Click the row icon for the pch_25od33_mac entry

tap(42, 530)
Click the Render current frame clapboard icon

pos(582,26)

= = = =

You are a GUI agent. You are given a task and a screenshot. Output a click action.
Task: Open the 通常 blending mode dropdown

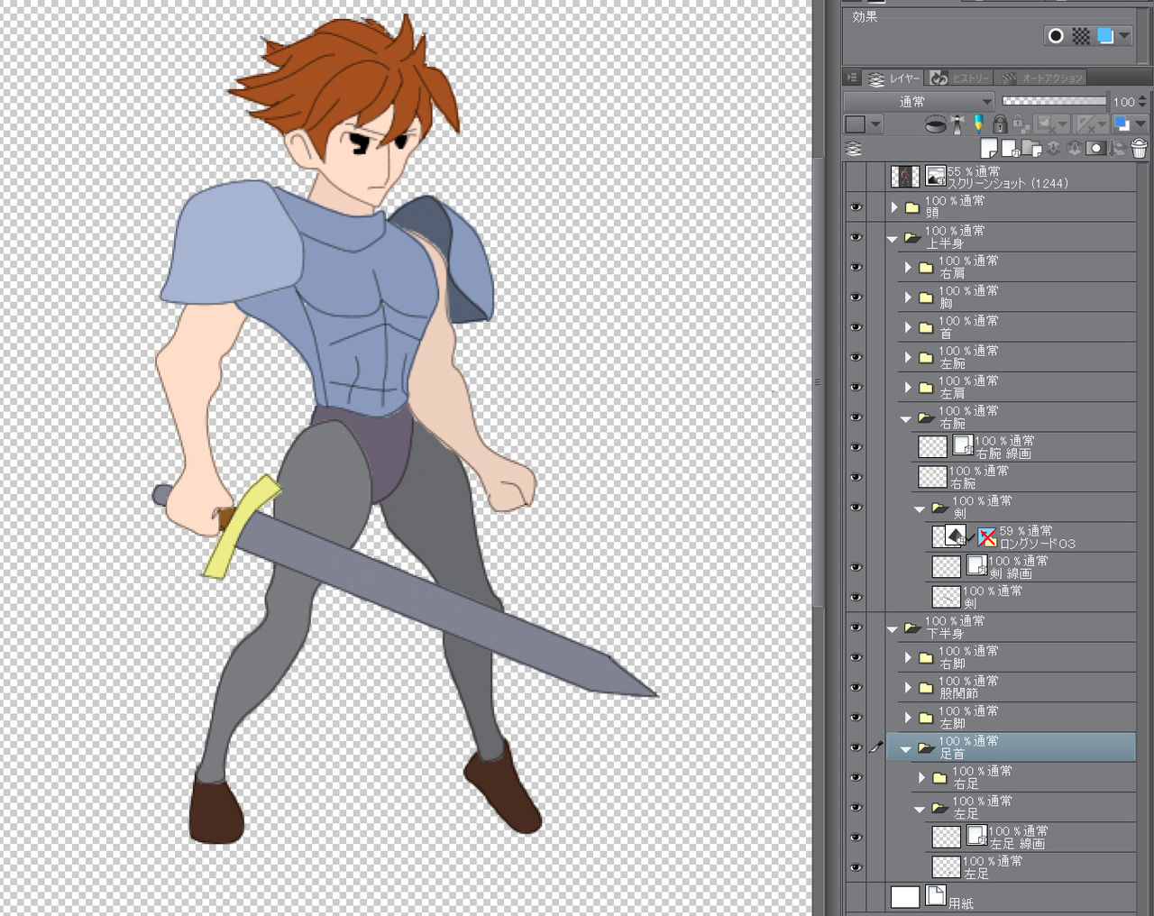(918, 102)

= = = =

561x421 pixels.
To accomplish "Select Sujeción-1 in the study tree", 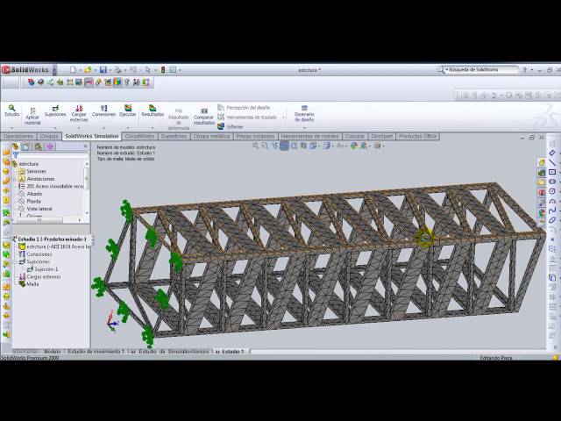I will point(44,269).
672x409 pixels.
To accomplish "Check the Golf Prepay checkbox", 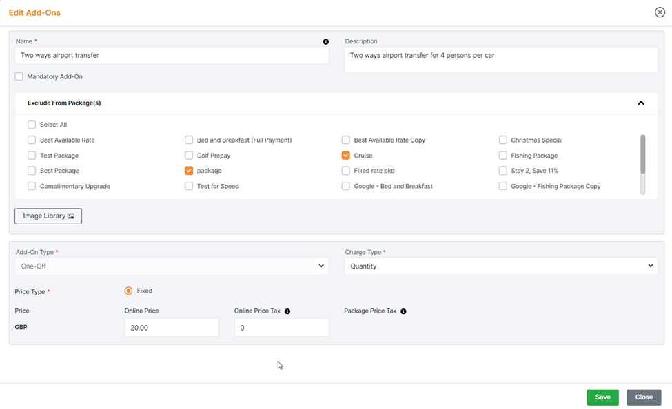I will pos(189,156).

= = = =

• _Problem to solve_
Gather every line in the items above that contains the string "icon". Case counts.

• _The completed task_
Click the row icon for the pch_25od33_mac entry
Click the Render current frame clapboard icon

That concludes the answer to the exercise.